» **Given passage**:
"""

Our objective in this article is to give you the big picture view of how users will engage with the new VMware Private AI Services (PAIS). This is a set of AI services that are now available with VMware Private AI Foundation with NVIDIA at 9.0. The set of services described here provides a comprehensive platform for those who want to deploy Private AI on-premises, but experience a cloud-like capability to get there. This is achieved by presenting the various services in GUI, CLI and API modes. We focus here on the GUI capabilities that are integrated with VMware Cloud Foundation.
These services are deployed initially into the VCF Supervisor. Once deployed, they become “Supervisor Services”. The Model Store has a GUI of its own, and the Model Runtime features appear as part of VCF Automation. The Data Indexing and Retrieval and Agent Builder functionality appears through GUIs of their own that are accessible through VCF Automation also.
We begin our description of the Private AI Services (PAIS) with an outline of the phases in the lifecycle of a large language model (LLM) deployment:
Model Onboarding
A data scientist or LLM Ops engineer, supported with suitable infrastructure by the Operations people, chooses a model from the expanding set of models that are available in the public domain (e.g. the Llama 3 set of models from Meta, or an optimized model from the NVIDIA GPU Cloud). With this choice comes a need to test the model in a safe environment with specific company data, for its accuracy of answers, bias handling, vulnerabilities and performance characteristics among other considerations.

"""

» **Data extracts**:
"""

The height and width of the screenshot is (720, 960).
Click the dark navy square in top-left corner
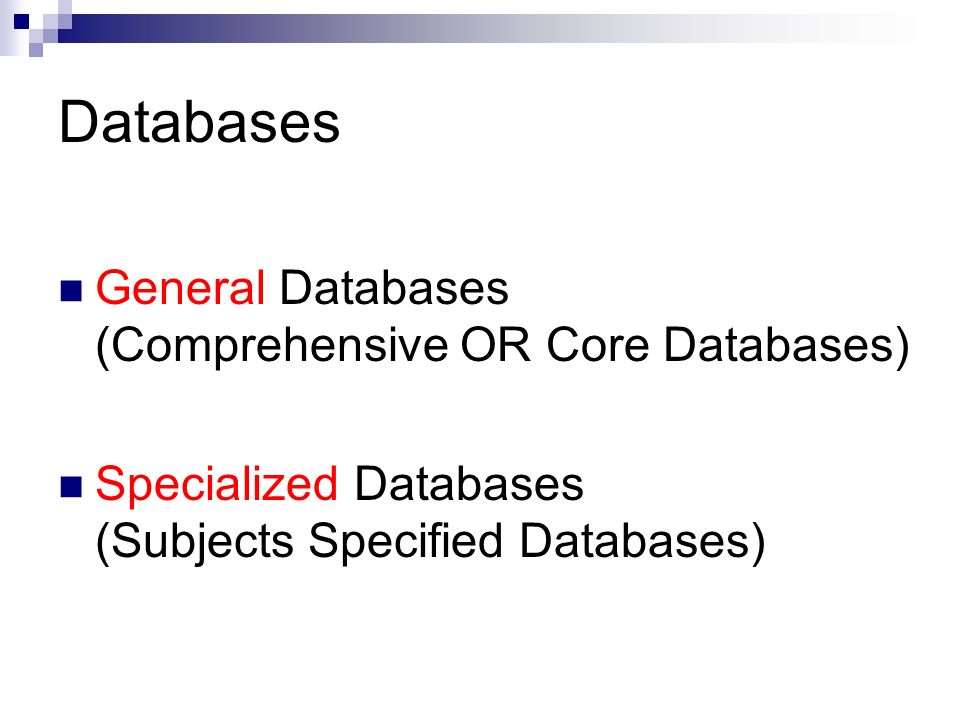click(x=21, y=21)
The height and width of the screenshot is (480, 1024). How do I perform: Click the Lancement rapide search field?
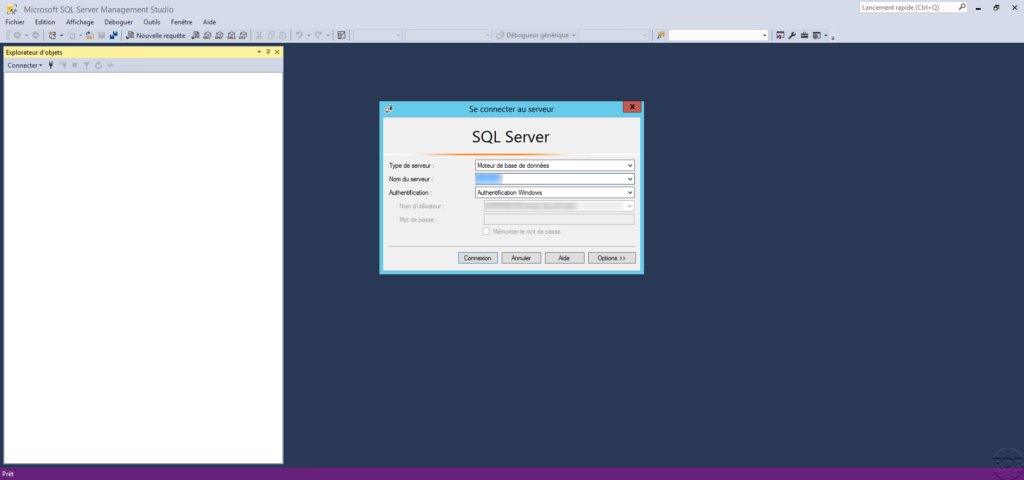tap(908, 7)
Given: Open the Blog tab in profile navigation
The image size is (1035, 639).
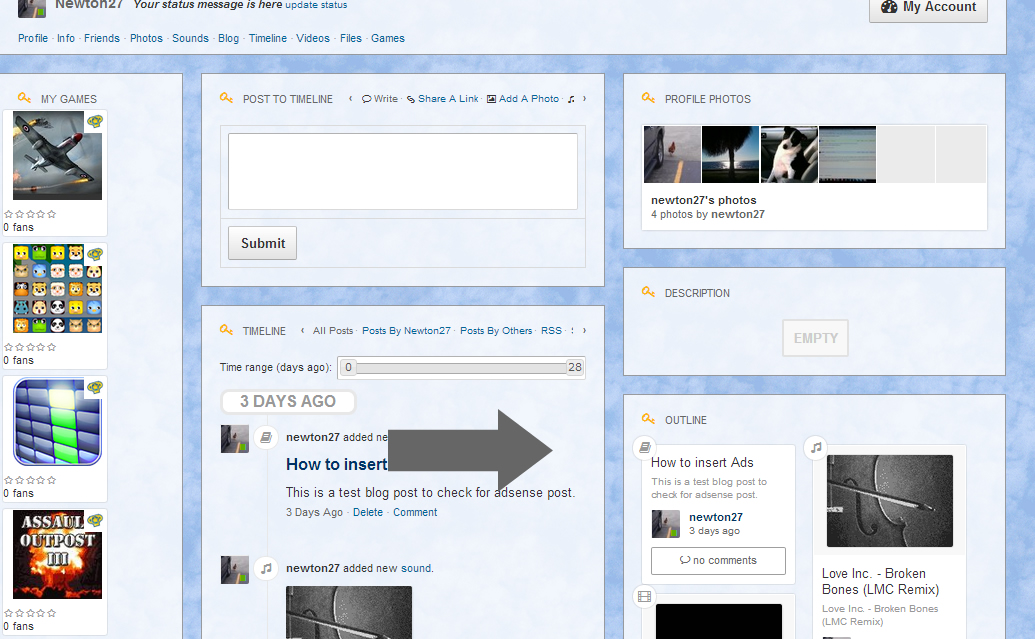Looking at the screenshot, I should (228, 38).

"""

» **Brief A**: From the Private AI Services text, reproduce everything from "These services are" down to "VCF Automation also.".
» **Brief B**: Summarize the Private AI Services text in two sentences.

» **Answer A**:
These services are deployed initially into the VCF Supervisor. Once deployed, they become “Supervisor Services”. The Model Store has a GUI of its own, and the Model Runtime features appear as part of VCF Automation. The Data Indexing and Retrieval and Agent Builder functionality appears through GUIs of their own that are accessible through VCF Automation also.

» **Answer B**: VMware Private AI Services, available with VMware Private AI Foundation with NVIDIA at 9.0, give on-premises users a cloud-like AI platform in GUI, CLI and API modes, and they are deployed into the VCF Supervisor as Supervisor Services reached through their own GUIs or VCF Automation. In the first lifecycle phase, model onboarding, a data scientist or LLM Ops engineer chooses a public model and tests it safely with company data for accuracy, bias handling, vulnerabilities and performance.